▶ DIRECTIONS
Set down all of the records exactly, leaving none out.

══════

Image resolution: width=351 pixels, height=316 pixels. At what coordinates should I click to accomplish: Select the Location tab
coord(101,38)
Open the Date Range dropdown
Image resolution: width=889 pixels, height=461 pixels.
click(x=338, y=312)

══════

▶ ANSWER TO THE EXERCISE
Image resolution: width=351 pixels, height=316 pixels. At what coordinates should I click to accomplish: Select the Location tab
coord(101,38)
Open the Date Range dropdown
Image resolution: width=889 pixels, height=461 pixels.
click(x=338, y=312)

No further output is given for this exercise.